(Visijobs-News) - Pihak PT Pertamina menanggapi wajar soal langkah produsen tabung elpiji melakukan pemutusan hubungan kerja (PHK) dan merumahkan ribuan karyawan. Menurut Pertamina hal itu sebuah konsekuensi dari terhentinya order tabung elpiji 3 kg dari Pertamina ke produsen.
"Mesti lah, kalau sudah tahap tertentu ya sudah, karena tabung tak terus menerus diproduksi mereka (produsen) harus memahami, mereka harus tahu dari awal," kata VP Corporate Communication Pertamina Mochammad Harun.

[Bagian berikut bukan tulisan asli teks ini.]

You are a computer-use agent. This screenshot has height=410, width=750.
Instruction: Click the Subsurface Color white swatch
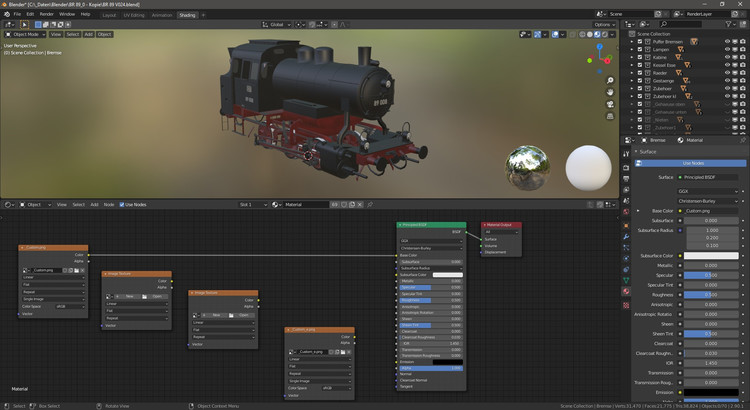tap(710, 256)
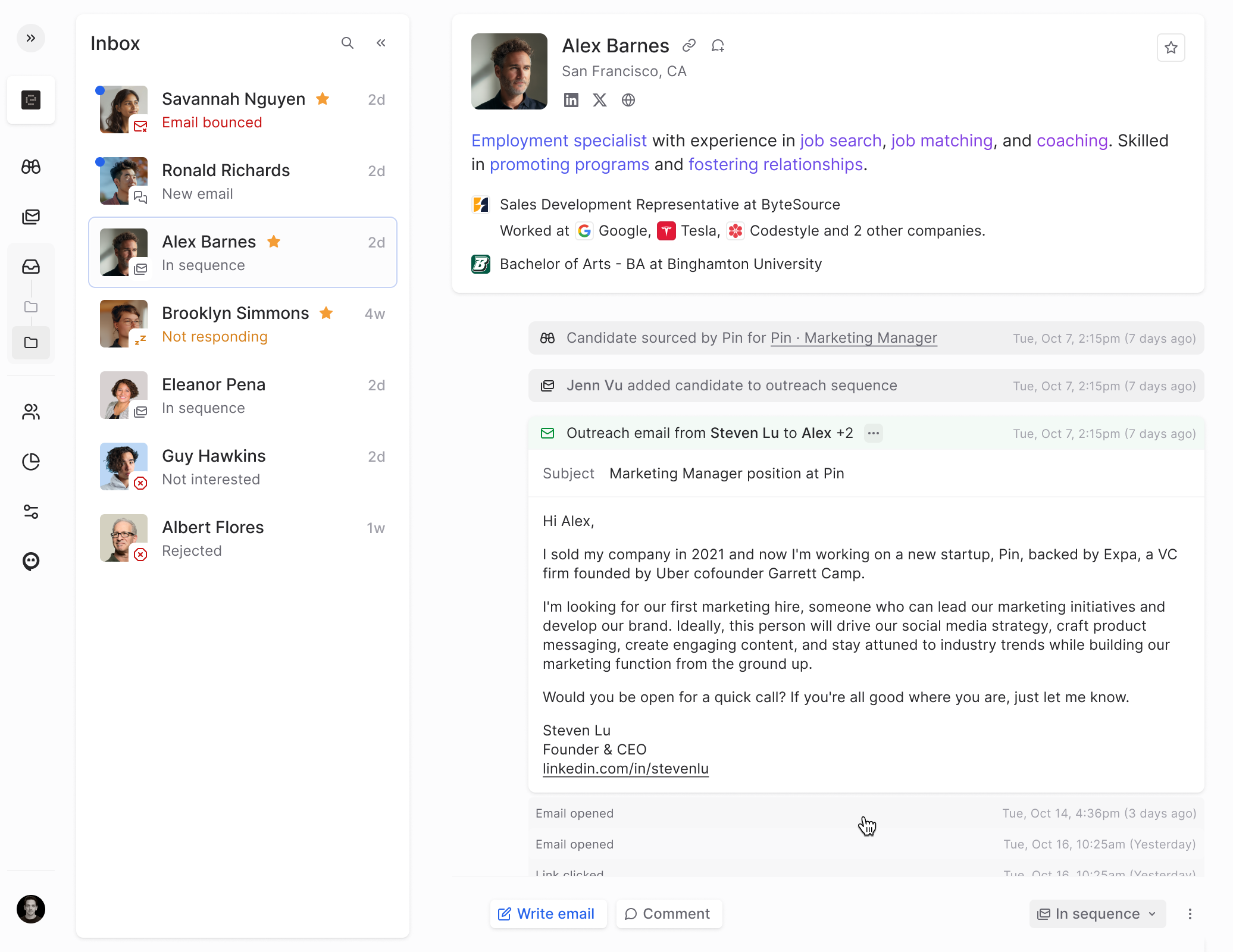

Harun menambahkan selama ini dalam hal program konversi, Pertamina bekerja sesuai dengan arahan pemerintah. Diantaranya dalam hal pemesanan tabung elpiji 3 kg ke produsen. Ia menyatakan para pabrikan tabung harus menyadari pesanan tabung oleh Pertamina memiliki batas sejalan program konversi. "Kalau asosiasi tabung kita disuruh pesan (tabung) sebanyak-banyaknya, itu maunya dia," katanya.
Diberitakan sebelumnya industri pembuat tabung elpiji 3 kg selama setahun terakhir sudah tak beroperasi karena tak lagi mendapat order dari PT Pertamina (Persero). Industri tabung memastikan telah merumahkan dan mem-PHK kurang lebih 25.000 orang tenaga kerjanya. "Kita ini ibaratnya sudah nangis keras dan teriak-teriak," kata Ketua Umum Asosiasi Produsen Tabung Baja (Asitab) Tjiptadi
Tjiptadi menjelaskan, sejak Februari 2010 lalu para anggotanya yang berjumlah 74 pabrik sudah tak mendapat kepastian order. Ia berharap pemerintah dan Pertamina bisa memberikan kepastian pesanan tabung elipij 3 kg.